At this time of year, football seems to dominate the the national attention as the Superbowl approaches. Many types of sports present the performers (players) with opportunities for severe head injuries. It seems like concussions have shown up in every corner of the football world over the past year: on the field, on locker room posters, in Congressional hearings, in labor negotiations. There's even a blog devoted to them. Whenever you talk about concussions, you inevitably end up talking about helmets.

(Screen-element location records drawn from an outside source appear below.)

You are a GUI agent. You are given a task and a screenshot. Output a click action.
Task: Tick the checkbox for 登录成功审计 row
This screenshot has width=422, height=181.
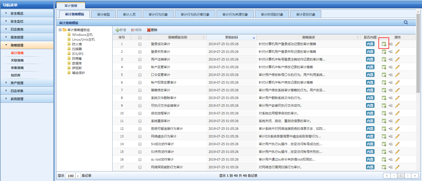tap(140, 44)
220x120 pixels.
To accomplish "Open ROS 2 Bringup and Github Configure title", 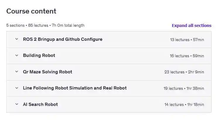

Working in theatres is no different. We encounter low-lying beams, pipes, conduit, all-thread, the sharp edges and corners of stage lighting instruments, and the occassional metal flange or rebar sticking out where we least expect it. Of course, we also spend an inordinate amount of time around other people (Remember them? They are the most dangerous thing in the theatre!) that may not be watching where they are going with that oversized chunk of wood, scenery, ladder, or scaffolding.
Wearing a hard hat doesn't make you a geek. Get over the concern about making a fasion statement. In fact, many theatres REQUIRE that they be worn.
The nature of our work in the theatre causes many of us to spend alot of time bent over working on stuff, so keeping a hard hat on your head can be a bit of a problem. There is an easy fix for this: Get a chin strap to keep your hard hat in-place.m they cost very little and they can keep you from calling HEADS! from the catwalk as your hard hat plumets to the floor below.
One thing to keep in mind when purchasing a chin strap is to look at the clips that attach to the hard hat. Some products only have a bent metal 'U', while others have a clip type attachment like show here. These are much easier to keep in place and are highly recommended.
ANSI standard OSHA approved hard hats are fairly inexpensive (usually under $10) and the chin straps are even less. These shoudl be fairly easy to justify for your budget, as a football helmet cost between $50 and $400.